Enterprise Architecture Reviews: What We Find in the First Two Weeks
After conducting architecture reviews across dozens of enterprises, certain patterns emerge almost universally. Understanding these common failure modes is the first step to building systems that scale.
In two weeks of architecture review work, we can typically identify 80% of the systemic risks in an enterprise's technical estate. Not because enterprise architecture is simple — it is not — but because the failure modes are remarkably consistent across industries, technology choices, and organisational structures.
The most common finding is what we call 'distributed monolith syndrome.' Organisations invest heavily in microservices or service-oriented architecture to gain deployment independence and scalability, but retain synchronous, tightly-coupled dependencies between services that eliminate both benefits. You get all the operational complexity of distributed systems with none of the flexibility. The tell-tale sign is a deployment that requires coordinating releases across six services simultaneously.
Database coupling is the second most common issue. Services that are supposed to be independently deployable share a database, meaning a schema change in one service requires coordinating changes across multiple teams. This is not an architecture problem per se — it is a governance problem that was never addressed at the architecture level. The solution is almost never to split the database immediately; it is to establish bounded context ownership and plan an incremental migration.

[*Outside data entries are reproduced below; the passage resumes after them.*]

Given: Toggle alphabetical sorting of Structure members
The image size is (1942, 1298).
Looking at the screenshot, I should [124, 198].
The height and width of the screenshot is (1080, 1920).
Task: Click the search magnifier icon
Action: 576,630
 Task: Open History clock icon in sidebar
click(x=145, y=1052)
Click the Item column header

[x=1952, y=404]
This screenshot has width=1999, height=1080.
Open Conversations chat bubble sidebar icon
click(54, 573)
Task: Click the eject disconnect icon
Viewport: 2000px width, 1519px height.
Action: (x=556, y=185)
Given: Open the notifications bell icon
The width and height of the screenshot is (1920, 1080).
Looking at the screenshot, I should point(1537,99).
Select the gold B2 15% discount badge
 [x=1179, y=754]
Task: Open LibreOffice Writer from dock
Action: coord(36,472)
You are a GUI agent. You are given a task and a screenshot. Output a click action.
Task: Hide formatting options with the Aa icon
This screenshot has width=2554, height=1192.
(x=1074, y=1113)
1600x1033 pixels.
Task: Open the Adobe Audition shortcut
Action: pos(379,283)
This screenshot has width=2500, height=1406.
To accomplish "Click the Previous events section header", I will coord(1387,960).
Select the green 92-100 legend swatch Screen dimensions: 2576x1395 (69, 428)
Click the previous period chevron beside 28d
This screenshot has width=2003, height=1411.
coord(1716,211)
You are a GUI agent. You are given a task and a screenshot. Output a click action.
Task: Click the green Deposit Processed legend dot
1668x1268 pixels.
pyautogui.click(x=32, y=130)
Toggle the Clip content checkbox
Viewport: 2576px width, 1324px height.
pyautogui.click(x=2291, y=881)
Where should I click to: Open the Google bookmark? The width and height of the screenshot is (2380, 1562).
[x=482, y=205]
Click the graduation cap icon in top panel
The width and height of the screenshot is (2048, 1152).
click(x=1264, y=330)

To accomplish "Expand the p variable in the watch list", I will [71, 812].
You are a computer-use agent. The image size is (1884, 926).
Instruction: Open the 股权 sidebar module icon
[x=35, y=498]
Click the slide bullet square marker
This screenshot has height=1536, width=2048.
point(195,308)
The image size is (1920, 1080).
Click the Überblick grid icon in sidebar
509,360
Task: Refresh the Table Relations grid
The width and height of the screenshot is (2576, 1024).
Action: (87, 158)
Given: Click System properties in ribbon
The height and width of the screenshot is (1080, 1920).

Security architecture is where we most often find critical gaps. Not in perimeter security — most organisations have invested heavily there — but in east-west traffic within the application tier. Services communicating internally with no authentication, secrets stored as environment variables rather than in a secrets manager, and no network segmentation between production tiers are common findings with serious risk profiles.
Observability gaps are universal. Most organisations can tell you that something is wrong in production. Far fewer can tell you precisely where, why, and what the user impact is within the first five minutes of an incident. The difference between these two states is instrumentation: distributed tracing, structured logging with correlation IDs, and service-level objectives with automated alerting.
Our architecture review process produces a risk-ranked findings register with remediation effort estimates, a current-state architecture diagram (often the first one that accurately reflects production), and a target-state roadmap. The goal is not to redesign your architecture — it is to give your teams a clear picture of where to focus their next six months of investment.